### Goal of the exercise
Among the entries below, find every line that contains the string "will", then copy it.

══ Records supplied

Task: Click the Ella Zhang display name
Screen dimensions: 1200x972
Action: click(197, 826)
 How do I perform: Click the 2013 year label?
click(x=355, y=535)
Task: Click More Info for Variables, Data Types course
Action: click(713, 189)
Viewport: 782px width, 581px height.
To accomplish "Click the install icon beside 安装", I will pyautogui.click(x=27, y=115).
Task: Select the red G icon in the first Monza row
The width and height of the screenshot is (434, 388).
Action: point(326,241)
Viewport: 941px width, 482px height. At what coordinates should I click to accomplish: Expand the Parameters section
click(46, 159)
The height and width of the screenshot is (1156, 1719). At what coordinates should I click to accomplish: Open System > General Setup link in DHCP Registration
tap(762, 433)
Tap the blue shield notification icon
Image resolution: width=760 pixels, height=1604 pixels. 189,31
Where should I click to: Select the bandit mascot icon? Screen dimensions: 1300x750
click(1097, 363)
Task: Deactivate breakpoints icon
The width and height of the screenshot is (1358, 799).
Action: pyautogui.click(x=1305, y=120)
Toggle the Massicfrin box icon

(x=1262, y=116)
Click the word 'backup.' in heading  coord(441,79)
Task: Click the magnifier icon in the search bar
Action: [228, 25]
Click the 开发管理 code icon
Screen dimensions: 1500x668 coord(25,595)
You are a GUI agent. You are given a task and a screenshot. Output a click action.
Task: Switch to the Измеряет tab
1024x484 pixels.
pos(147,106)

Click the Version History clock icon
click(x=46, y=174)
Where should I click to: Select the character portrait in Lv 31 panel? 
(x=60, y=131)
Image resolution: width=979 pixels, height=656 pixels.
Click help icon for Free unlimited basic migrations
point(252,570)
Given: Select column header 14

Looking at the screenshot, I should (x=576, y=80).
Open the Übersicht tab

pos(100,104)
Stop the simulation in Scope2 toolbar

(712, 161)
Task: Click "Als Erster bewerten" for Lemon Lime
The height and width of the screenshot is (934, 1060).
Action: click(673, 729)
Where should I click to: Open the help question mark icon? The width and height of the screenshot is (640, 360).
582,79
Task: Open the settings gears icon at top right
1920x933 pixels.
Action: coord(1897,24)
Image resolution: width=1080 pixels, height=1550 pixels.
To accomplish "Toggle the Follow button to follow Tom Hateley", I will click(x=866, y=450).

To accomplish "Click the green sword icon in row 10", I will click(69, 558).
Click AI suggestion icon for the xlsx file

════

### Your response
To accomplish "Click the install icon beside 安装", I will pyautogui.click(x=27, y=115).
To accomplish "Toggle the Follow button to follow Tom Hateley", I will click(x=866, y=450).
To accomplish "Click the green sword icon in row 10", I will click(69, 558).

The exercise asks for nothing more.